Sexismus auf Werbeplakaten: Der Hintern muss weg

Die Linkspartei und Bürger kritisieren ein Werbeplakat der Internetseite Citysexxx.de, auf der man Prostituierte buchen kann. Das sei frauenfeindlich

Regt Anwohner auf: sexistisches Plakat an der Feldstraße Bild: Miguel Ferraz

HAMBURG taz | An der Feldstraße hängt auf einem Anhänger ein zerrissenes Plakat, darauf ist der Hintern einer Frau abgebildet. Sie beugt sich nach vorne, damit Passanten ihre Kurven bewundern können. Sie trägt Tanga und Strapse. Der Werbespruch ist noch zu lesen: „Nur für dich!“ Er wirbt für die Internetseite www.citysexxx.de, auf die man „klicken, und gleich ficken“ kann, wie es dort heißt. Das Angebot hat jemandem wohl nicht gefallen.

Damit ist genau das geschehen, was Theresa Jakob wollte: „Das Plakat musste verschwinden! Das sehen doch auch Kinder und Jugendliche“, kritisiert sie. „Jungs formen sich daraus ihr Frauenbild und Mädchen fragen sich, in was für einer Welt sie leben.“ Jakob war drei Jahre lang im Frauen- und Lesbenrat des Allgemeinen Studierendenausschusses tätig und setzte sich gegen Sexismus ein. „Der Scheiß wird anscheinend immer schlimmer“, regt sie sich auf.

Prostituierte „bestellen“

Wer dem Aufruf des besagten Plakates folgt, kann auf der Internetseite Prostituierte „bestellen“ – wie eine Pizza, drastisch formuliert. Sei es die „geile Sexgöttin“, die „nymphomanische Sklavin“ oder das „heiße Sexkätzchen“, fündig wird man schnell. Man kann ihre Profile anklicken, auf denen ihre Handynummer, Brustgröße, Herkunft, ein Straßenname sowie freizügige Fotos zu sehen sind.

Für den auf Werberecht spezialisierten Juristen Christoph Nebgen befindet sich diese Aktion in einer rechtlichen Grauzone. Zwar besagt der Paragraf 120 des Ordnungswidrigkeitengesetzes (OWiG), dass jegliche Werbung für Prostitution in der Öffentlichkeit strafbar ist.
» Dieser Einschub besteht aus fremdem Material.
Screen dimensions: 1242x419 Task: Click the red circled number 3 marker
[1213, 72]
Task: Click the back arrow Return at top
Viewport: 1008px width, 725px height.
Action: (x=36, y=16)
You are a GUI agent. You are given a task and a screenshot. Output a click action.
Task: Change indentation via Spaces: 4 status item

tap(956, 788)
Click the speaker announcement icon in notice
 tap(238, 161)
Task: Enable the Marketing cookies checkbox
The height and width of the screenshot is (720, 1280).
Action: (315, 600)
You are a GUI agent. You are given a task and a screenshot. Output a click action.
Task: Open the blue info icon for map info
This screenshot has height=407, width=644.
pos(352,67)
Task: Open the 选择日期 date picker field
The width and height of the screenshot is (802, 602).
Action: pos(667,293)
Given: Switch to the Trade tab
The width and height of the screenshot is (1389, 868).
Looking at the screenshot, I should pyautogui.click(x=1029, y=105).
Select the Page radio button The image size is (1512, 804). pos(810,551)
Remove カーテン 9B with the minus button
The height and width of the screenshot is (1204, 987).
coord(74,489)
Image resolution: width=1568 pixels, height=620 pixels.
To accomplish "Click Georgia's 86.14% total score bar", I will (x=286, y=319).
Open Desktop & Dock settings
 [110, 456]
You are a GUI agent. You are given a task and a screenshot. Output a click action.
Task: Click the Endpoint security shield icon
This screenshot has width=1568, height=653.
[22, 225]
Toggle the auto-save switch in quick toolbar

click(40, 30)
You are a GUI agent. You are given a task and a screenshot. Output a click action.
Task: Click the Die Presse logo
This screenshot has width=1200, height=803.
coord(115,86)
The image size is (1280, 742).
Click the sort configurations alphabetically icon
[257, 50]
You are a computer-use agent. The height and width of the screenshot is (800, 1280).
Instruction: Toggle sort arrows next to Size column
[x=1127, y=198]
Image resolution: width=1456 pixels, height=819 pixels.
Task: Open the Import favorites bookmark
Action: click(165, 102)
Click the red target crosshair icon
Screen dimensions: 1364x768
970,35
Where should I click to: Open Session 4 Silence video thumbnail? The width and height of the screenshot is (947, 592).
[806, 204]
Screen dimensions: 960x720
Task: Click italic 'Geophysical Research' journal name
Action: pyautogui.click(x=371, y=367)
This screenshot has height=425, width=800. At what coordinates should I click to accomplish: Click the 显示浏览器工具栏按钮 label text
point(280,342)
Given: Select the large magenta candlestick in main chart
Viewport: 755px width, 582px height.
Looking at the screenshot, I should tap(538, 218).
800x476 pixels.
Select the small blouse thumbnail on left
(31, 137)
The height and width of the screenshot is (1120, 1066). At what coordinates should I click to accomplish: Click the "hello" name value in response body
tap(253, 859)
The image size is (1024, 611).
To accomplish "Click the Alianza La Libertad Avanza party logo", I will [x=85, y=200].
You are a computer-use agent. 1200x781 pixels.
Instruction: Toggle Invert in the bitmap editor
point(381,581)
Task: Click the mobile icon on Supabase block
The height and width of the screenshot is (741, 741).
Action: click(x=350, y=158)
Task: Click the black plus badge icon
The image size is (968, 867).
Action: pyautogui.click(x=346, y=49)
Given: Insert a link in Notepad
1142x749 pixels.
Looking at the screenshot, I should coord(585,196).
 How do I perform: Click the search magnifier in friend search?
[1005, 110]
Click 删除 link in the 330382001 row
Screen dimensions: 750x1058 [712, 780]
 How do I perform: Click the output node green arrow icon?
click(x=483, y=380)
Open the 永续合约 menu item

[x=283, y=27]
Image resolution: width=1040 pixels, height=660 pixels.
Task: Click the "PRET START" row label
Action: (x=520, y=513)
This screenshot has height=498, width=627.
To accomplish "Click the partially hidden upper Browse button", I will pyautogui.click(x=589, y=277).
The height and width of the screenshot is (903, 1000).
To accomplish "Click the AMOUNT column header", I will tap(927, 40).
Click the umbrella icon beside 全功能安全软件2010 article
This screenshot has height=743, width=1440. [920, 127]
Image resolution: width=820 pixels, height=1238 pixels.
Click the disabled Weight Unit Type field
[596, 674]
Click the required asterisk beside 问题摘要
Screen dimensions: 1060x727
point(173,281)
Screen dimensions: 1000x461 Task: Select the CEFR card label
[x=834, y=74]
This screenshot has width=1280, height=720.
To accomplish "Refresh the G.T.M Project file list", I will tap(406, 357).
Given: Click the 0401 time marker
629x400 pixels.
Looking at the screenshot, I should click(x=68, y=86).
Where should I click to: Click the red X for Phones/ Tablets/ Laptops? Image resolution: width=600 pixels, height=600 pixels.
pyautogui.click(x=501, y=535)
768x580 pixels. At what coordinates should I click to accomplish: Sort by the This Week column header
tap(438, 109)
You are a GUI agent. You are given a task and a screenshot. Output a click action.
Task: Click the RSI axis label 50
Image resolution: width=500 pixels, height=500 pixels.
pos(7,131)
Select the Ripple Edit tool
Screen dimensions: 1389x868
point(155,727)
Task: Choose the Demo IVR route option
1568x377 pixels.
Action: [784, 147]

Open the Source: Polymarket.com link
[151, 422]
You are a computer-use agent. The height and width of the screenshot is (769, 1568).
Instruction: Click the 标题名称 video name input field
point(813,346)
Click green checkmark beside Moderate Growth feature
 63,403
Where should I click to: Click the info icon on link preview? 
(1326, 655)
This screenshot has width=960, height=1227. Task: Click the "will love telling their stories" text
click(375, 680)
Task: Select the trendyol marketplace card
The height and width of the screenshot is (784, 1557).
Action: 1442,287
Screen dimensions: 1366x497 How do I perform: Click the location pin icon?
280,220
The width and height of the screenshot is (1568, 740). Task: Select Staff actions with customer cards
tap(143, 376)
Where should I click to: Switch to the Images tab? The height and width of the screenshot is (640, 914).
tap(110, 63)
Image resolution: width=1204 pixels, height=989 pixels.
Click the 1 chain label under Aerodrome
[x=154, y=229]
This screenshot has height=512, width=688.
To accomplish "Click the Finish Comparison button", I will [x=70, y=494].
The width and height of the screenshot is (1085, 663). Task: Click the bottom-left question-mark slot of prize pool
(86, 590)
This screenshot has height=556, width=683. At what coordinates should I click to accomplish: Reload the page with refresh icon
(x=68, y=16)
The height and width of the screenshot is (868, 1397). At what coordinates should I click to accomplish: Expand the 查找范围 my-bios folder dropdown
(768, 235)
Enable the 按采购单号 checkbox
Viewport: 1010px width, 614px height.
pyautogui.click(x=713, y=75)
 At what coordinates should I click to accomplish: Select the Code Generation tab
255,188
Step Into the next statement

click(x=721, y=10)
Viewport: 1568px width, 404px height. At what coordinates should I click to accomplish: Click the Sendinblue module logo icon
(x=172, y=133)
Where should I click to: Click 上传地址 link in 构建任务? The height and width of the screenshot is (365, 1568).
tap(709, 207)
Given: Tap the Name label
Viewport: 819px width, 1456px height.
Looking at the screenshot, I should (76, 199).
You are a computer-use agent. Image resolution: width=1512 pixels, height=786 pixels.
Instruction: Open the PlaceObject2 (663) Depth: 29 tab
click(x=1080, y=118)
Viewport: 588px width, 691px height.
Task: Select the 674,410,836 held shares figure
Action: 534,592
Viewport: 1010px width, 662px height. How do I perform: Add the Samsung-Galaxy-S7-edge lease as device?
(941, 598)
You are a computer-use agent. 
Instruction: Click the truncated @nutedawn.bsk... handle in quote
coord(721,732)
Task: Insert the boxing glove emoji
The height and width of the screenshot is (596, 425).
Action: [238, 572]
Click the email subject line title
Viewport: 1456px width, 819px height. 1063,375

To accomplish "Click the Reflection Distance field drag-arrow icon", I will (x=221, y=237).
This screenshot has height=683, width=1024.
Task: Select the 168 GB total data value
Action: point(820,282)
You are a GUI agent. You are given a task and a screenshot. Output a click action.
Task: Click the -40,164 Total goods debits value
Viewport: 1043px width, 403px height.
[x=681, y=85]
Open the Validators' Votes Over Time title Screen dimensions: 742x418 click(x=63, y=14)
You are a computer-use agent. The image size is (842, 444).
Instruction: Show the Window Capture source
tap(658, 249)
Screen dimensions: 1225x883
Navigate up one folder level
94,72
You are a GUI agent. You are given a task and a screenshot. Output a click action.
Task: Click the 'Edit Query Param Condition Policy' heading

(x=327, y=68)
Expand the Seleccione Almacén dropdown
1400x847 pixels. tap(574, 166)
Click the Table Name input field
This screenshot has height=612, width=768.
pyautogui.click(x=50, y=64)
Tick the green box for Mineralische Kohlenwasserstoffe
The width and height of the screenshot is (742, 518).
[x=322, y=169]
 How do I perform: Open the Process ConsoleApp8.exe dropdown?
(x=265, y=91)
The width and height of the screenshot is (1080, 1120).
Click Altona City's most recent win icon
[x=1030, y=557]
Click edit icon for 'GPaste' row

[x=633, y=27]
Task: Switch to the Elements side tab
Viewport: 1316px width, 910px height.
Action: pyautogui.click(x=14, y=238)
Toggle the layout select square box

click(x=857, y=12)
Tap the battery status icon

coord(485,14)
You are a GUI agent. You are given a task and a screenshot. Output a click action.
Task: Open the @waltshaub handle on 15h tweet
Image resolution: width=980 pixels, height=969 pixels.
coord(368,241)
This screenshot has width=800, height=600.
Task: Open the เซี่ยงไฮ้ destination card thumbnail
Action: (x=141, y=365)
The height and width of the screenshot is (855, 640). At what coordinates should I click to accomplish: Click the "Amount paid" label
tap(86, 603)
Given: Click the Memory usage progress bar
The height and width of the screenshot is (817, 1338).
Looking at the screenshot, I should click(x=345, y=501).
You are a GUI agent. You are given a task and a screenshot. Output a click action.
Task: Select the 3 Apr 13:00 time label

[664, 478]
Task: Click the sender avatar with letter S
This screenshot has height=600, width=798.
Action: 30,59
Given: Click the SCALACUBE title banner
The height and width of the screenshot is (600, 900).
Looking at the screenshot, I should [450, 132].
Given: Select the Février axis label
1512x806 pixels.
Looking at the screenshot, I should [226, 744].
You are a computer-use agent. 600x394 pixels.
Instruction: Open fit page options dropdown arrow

Doch der Bundesgerichtshof hat das Gesetz vor sechs Jahren gelockert. Werben für Sex ist seitdem nicht mehr per se sittenwidrig. Erforderlich für ein Verbot ist heute „eine konkrete Beeinträchtigung von Rechtsgütern der Allgemeinheit, namentlich des Jugendschutzes“.

Ist das bei diesem Plakat der Fall? „Es bewegt sich gewiss auf dünnem Eis“, sagt Nebgen. Denn eine Internetwerbung mit detaillierter Leistungsbeschreibung für sexuelle Dienste sei trotz Lockerung des Paragrafen 120 des OWiG ordnungswidrig. Demnach sei auch das Werben für eine solche Internetseite zu verurteilen. Fakt ist: Wenn ein Zehnjähriger das Plakat sieht und die Webseite besucht, könnte er eine „geile Sexgöttin“ anrufen.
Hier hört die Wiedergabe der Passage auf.